* _Task brief_: Can you retype the whole listing below, every line unchanged?

(Stored listing)
= = = = = = =

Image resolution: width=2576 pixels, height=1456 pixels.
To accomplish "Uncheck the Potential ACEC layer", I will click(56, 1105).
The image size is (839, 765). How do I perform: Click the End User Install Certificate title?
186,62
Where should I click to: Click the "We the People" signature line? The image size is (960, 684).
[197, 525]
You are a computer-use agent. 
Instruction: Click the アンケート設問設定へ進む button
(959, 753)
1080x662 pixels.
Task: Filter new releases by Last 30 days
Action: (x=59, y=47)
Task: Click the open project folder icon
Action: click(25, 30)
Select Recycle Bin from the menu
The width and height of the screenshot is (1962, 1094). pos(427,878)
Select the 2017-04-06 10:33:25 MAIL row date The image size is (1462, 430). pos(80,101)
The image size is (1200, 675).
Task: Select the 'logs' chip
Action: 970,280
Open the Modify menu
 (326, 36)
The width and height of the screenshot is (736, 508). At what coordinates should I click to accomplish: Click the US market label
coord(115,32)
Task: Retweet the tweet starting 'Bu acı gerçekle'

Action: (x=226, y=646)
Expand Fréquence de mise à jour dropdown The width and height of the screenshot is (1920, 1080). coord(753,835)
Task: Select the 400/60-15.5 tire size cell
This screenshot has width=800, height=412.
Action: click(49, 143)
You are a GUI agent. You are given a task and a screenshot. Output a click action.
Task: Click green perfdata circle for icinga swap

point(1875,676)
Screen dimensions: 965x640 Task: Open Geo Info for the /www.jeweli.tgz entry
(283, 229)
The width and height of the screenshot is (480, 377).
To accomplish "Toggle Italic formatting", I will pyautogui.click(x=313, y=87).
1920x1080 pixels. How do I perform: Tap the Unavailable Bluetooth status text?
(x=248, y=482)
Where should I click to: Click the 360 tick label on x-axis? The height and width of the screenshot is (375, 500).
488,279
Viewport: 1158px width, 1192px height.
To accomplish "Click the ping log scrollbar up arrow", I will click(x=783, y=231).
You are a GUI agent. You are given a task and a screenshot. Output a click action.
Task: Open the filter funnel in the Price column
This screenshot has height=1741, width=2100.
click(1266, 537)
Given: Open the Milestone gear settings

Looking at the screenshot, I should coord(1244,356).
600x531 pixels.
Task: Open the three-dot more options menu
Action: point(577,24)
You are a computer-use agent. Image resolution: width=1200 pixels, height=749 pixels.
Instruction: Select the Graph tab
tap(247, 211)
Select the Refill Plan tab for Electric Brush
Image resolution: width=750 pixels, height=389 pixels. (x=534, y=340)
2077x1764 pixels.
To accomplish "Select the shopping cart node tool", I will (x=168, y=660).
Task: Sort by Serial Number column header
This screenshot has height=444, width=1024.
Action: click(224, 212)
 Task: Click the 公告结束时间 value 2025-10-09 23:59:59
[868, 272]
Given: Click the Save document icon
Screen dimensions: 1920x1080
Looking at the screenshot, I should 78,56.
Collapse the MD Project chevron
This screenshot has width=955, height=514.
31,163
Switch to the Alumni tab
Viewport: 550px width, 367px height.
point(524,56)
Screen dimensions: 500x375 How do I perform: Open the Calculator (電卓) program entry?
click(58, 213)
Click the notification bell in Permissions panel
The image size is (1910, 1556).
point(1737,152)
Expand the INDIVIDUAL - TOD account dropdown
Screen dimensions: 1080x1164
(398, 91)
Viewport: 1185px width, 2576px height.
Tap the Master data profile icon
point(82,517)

= = = = = = =

* _Response to this exercise_:
Image resolution: width=2576 pixels, height=1456 pixels.
To accomplish "Uncheck the Potential ACEC layer", I will click(56, 1105).
The image size is (839, 765). How do I perform: Click the End User Install Certificate title?
186,62
Where should I click to: Click the "We the People" signature line? The image size is (960, 684).
[197, 525]
You are a computer-use agent. 
Instruction: Click the アンケート設問設定へ進む button
(959, 753)
1080x662 pixels.
Task: Filter new releases by Last 30 days
Action: (x=59, y=47)
Task: Click the open project folder icon
Action: click(25, 30)
Select Recycle Bin from the menu
The width and height of the screenshot is (1962, 1094). pos(427,878)
Select the 2017-04-06 10:33:25 MAIL row date The image size is (1462, 430). pos(80,101)
The image size is (1200, 675).
Task: Select the 'logs' chip
Action: 970,280
Open the Modify menu
 (326, 36)
The width and height of the screenshot is (736, 508). At what coordinates should I click to accomplish: Click the US market label
coord(115,32)
Task: Retweet the tweet starting 'Bu acı gerçekle'

Action: (x=226, y=646)
Expand Fréquence de mise à jour dropdown The width and height of the screenshot is (1920, 1080). coord(753,835)
Task: Select the 400/60-15.5 tire size cell
This screenshot has width=800, height=412.
Action: click(49, 143)
You are a GUI agent. You are given a task and a screenshot. Output a click action.
Task: Click green perfdata circle for icinga swap

point(1875,676)
Screen dimensions: 965x640 Task: Open Geo Info for the /www.jeweli.tgz entry
(283, 229)
The width and height of the screenshot is (480, 377).
To accomplish "Toggle Italic formatting", I will pyautogui.click(x=313, y=87).
1920x1080 pixels. How do I perform: Tap the Unavailable Bluetooth status text?
(x=248, y=482)
Where should I click to: Click the 360 tick label on x-axis? The height and width of the screenshot is (375, 500).
488,279
Viewport: 1158px width, 1192px height.
To accomplish "Click the ping log scrollbar up arrow", I will click(x=783, y=231).
You are a GUI agent. You are given a task and a screenshot. Output a click action.
Task: Open the filter funnel in the Price column
This screenshot has height=1741, width=2100.
click(1266, 537)
Given: Open the Milestone gear settings

Looking at the screenshot, I should coord(1244,356).
600x531 pixels.
Task: Open the three-dot more options menu
Action: point(577,24)
You are a computer-use agent. Image resolution: width=1200 pixels, height=749 pixels.
Instruction: Select the Graph tab
tap(247, 211)
Select the Refill Plan tab for Electric Brush
Image resolution: width=750 pixels, height=389 pixels. (x=534, y=340)
2077x1764 pixels.
To accomplish "Select the shopping cart node tool", I will (x=168, y=660).
Task: Sort by Serial Number column header
This screenshot has height=444, width=1024.
Action: click(224, 212)
 Task: Click the 公告结束时间 value 2025-10-09 23:59:59
[868, 272]
Given: Click the Save document icon
Screen dimensions: 1920x1080
Looking at the screenshot, I should 78,56.
Collapse the MD Project chevron
This screenshot has width=955, height=514.
31,163
Switch to the Alumni tab
Viewport: 550px width, 367px height.
point(524,56)
Screen dimensions: 500x375 How do I perform: Open the Calculator (電卓) program entry?
click(58, 213)
Click the notification bell in Permissions panel
The image size is (1910, 1556).
point(1737,152)
Expand the INDIVIDUAL - TOD account dropdown
Screen dimensions: 1080x1164
(398, 91)
Viewport: 1185px width, 2576px height.
Tap the Master data profile icon
point(82,517)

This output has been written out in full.